Aproximadamente 150 policiais federais foram mobilizados para o cumprimento de 14 mandados de prisão temporária e 37 mandados de busca e apreensão, nas cidades de Araçatuba, Clementina, Itatiba, Jundiaí e São Paulo/SP. Os mandados foram expedidos pela Justiça Federal de Araçatuba/SP.

A PF cumpre buscas e prisões simultaneamente em pelo menos quatro Secretarias da Prefeitura de Araçatuba/SP, na sede do diretório político coordenado pelo investigado apontado como líder da organização criminosa, e em vários outros endereços comerciais e residenciais relacionados às empresas e investigados. Em Itatiba/SP, a sede de um sindicato, que é presidido pelo filho do líder do grupo, ambos com prisão decretada, também é alvo das buscas.

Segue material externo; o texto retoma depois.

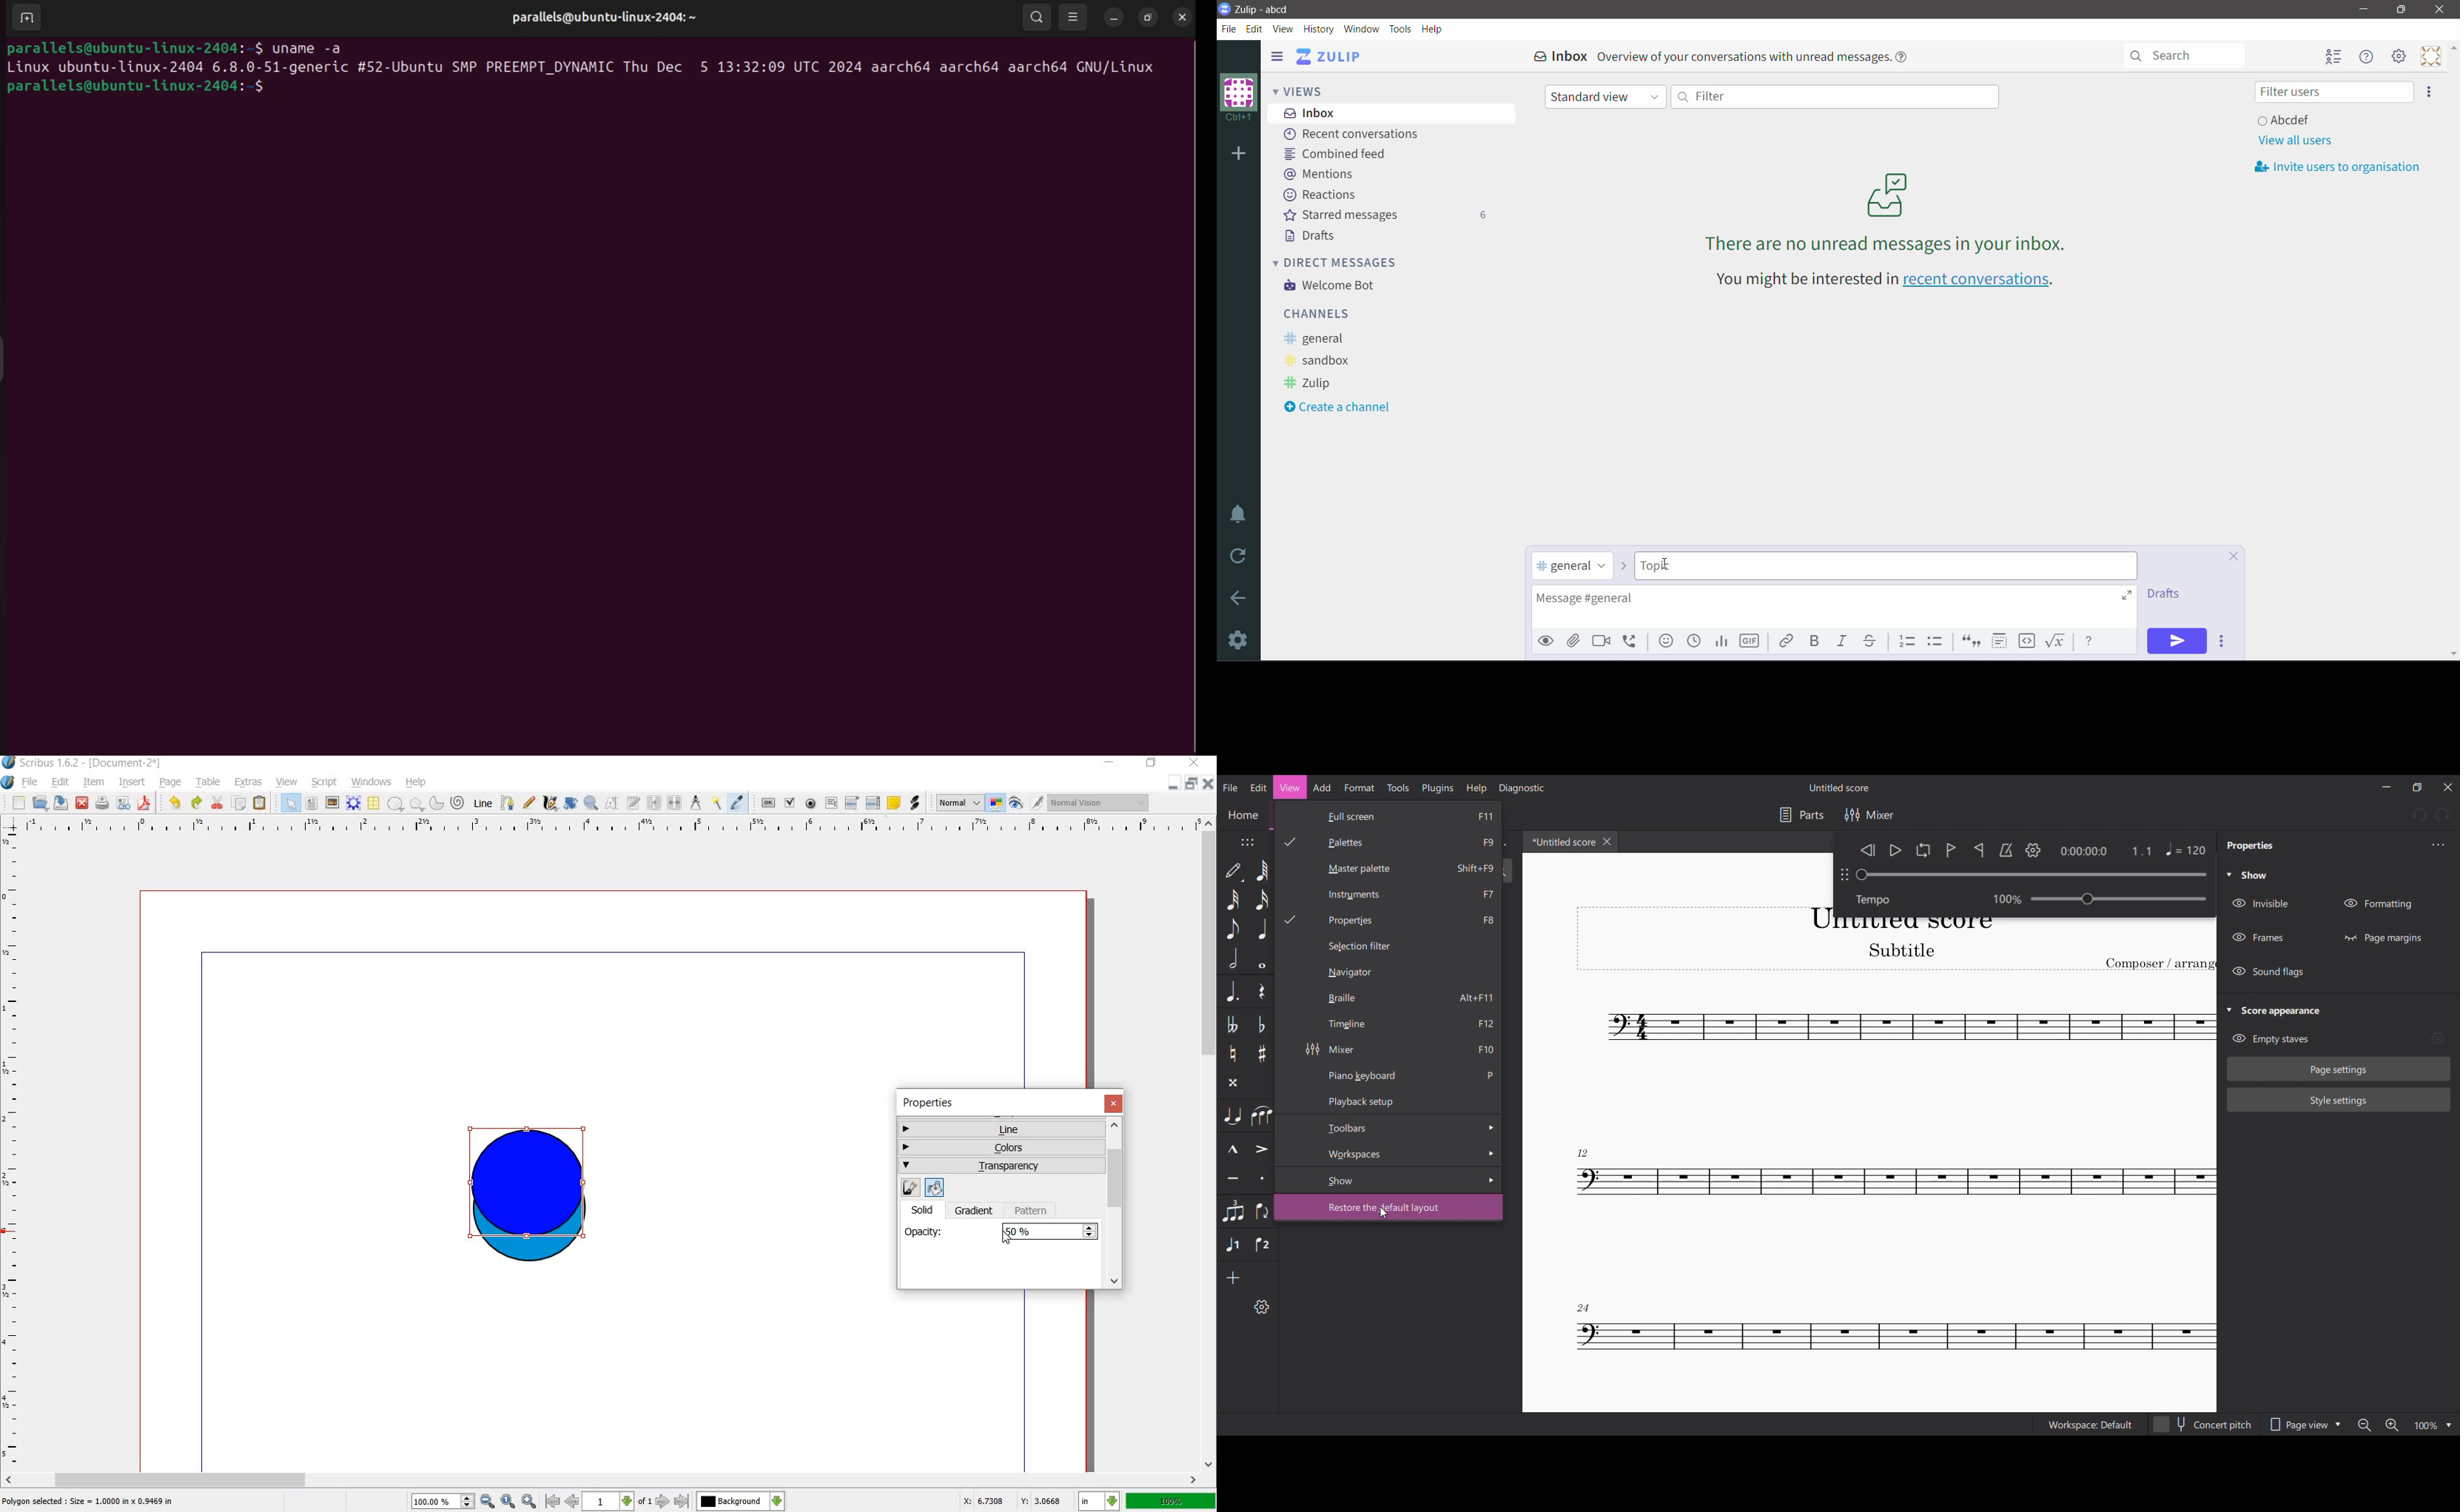  Describe the element at coordinates (1090, 1232) in the screenshot. I see `Increase or decrease opacity` at that location.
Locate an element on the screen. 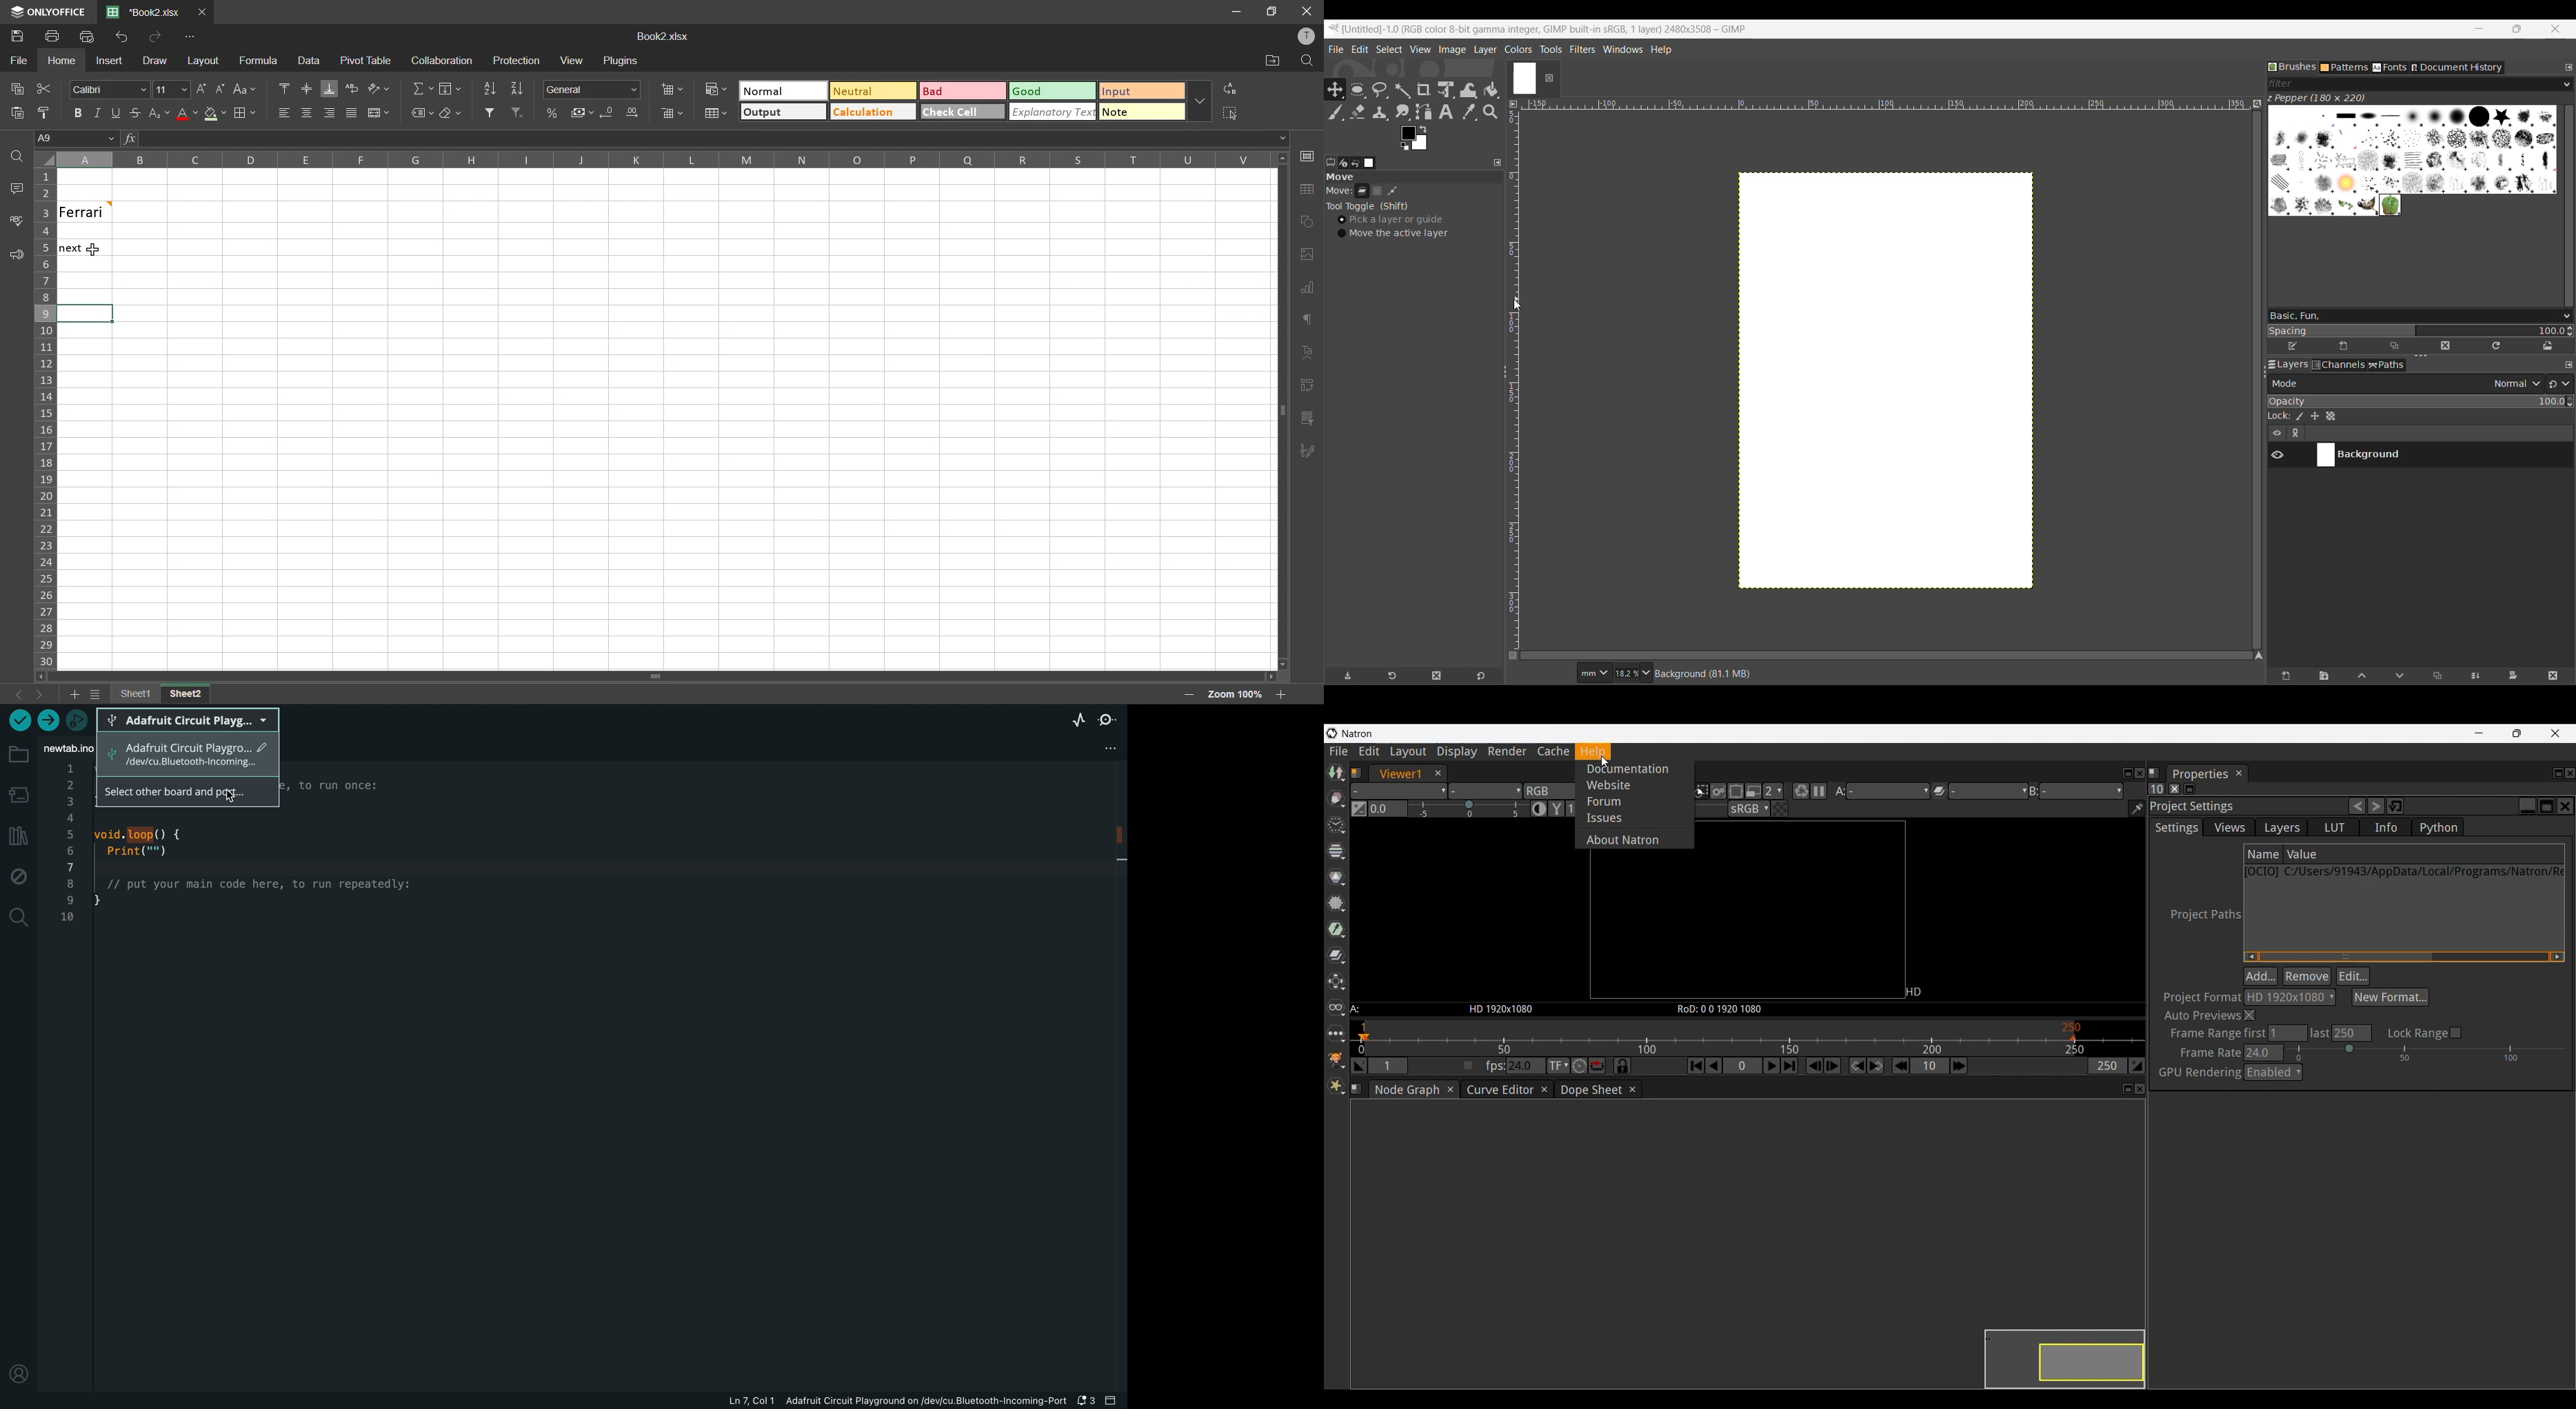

As investigações tiveram início há aproximadamente dois anos, após a PF receber informações que indicaram a prática de diversos crimes de desvios de recursos públicos por meio da contratação fraudulenta de empresas que prestam serviços para a Prefeitura Municipal de Araçatuba/SP. Durante as investigações, a PF apurou indícios que um empresário é o mentor de um engenhoso esquema de desvio de recursos públicos mediante a utilização de várias empresas registradas em nome de “laranjas” e familiares, com o objetivo de fraudar licitações e celebrar contratos de prestação de serviços com o município de Araçatuba.

Além da utilização das empresas, pelo menos uma organização social foi criada pelo líder do grupo e também foi utilizada para os desvios de recursos públicos. Servidores públicos foram indicados em setores estratégicos, de interesse da organização criminosa, para viabilizar as contratações e fraudes, sem levantar suspeitas ou questionamentos sobre eventuais superfaturamentos.  As investigações demonstraram que, nos últimos dois anos, as empresas investigadas aditaram ou celebraram novos contratos suspeitos com a prefeitura, nas áreas de educação e assistência social que superaram, até o momento, a cifra de quinze milhões de reais. As investigações prosseguirão e a estimativa da PF é que esse valor possa ser muito maior.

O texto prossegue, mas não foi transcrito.